Yeah too bad I wasn't there to explain to her exactly what we feed to her and how much research I did before switching to this diet. My wife, I think was a little too mad to respond this way. I forgot to explain that this veterinarian wheeled herself in the room in her office chair and did not bother to get up out of the chair to give Sam the proper attention. A lot stuff went down with this vet before she made that comment about Sam's diet so I think my wife was just fet up at that point.


----------



## onyx'girl (May 18, 2007)

My dog would have gone off on someone who wheeled into the room, and then tried to examine her-she is fear aggressive. Wow, what a strange thing to do...


----------



## BJDimock (Sep 14, 2008)

Sadly I think that a lot of vets are still biased about the raw diet. When it first started coming into the Vet scene, we saw a whole lot of novices, not understanding nutrition, with very underweight, malnourshed dogs. Everyone wanted to jump on the "bandwagon" but didn't know how to steer.
We have seen nothing but really healthy happy dogs from raw diet, lately. (My Fidelco girls eat raw as well)
Unfortunately, it seems to be a problem with vets, who tend to form an opinion, and refuse to give it up. (I've worked for many different ones, and have seen it happen, again and again.)
Try seeing your reg. vet again, and voice your opinion. (Some times the fill in vets are the worst to be had)


----------



## bwreynolds72 (Jul 15, 2008)

Thanks for the advice. Yeah my normal vet is very nice, so nice perhaps that I am a little afraid to ask her opinion because I would lose some respect for her if she dismisses it. But on the other hand it might be the kick in the butt I need to find a hollistic vet in Houston. Probably are a few around. 

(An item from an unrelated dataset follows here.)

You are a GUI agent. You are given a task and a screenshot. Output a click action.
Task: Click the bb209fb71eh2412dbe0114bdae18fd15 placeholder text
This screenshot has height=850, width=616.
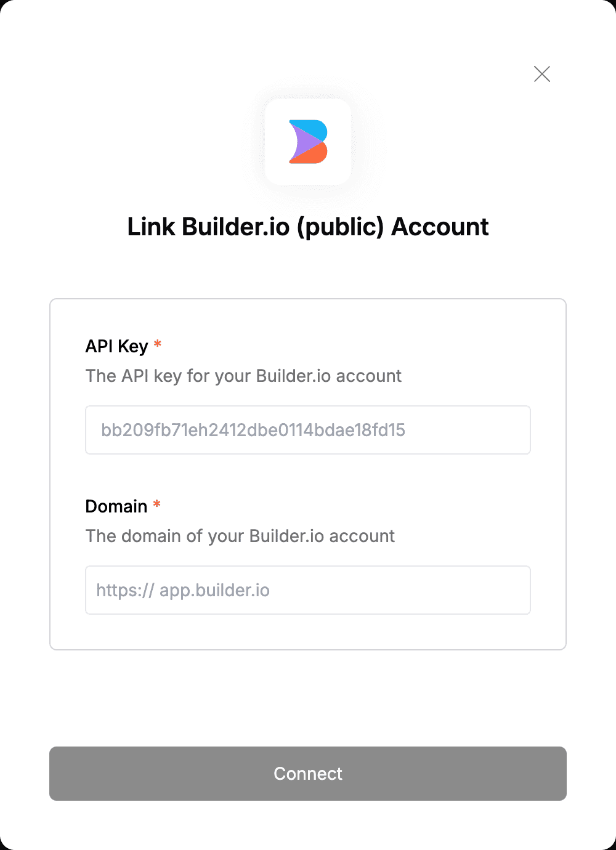coord(253,430)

Is this just a rumor or are these vets paid to promote Iams or other types of dog food to their clients?


----------



## onyx'girl (May 18, 2007)

I think the vets are science diet sellers, make a nice profit from the perscription diets. They probably had the Iams reps come into the clinics or vet schools to promote products. And 20 years ago Iams and SD were the best ones available. I worked in a pet shop around then and NutroMax had just been widely distributed, everyone jumped on it-after years of Purina.
There is soo much competition, fortunately, and many vets just do not keep up with it. Remember vets have to learn about many different species, not just one type of body, so the time spent in nutrition is limited. Human docs have it so easy, and their patients can tell them where it hurts.LOLL(JK)
I know of a vet who has graduated only a year ago and swears by purina one, thinks it is all that.


----------



## scannergirl (Feb 17, 2008)

> Originally Posted By: B Dubb 72
> Is this just a rumor or are these vets paid to promote Iams or other types of dog food to their clients?


Do they sell it?









I think there are folks who just KNOW, and you can show them that maybe they don't but they won't see.
I asked a woman to keep my horses over a weekend while we went out of town. I said I'd bring the hay- no grain. No alfalfa, just good quality grass hay. "Oh, you have to feed grain or alfalfa" she said. No, really I don't. So anyway when I finally arrived with them and offloaded them off the trailer she said she could not believe how good they looked for the diet they got.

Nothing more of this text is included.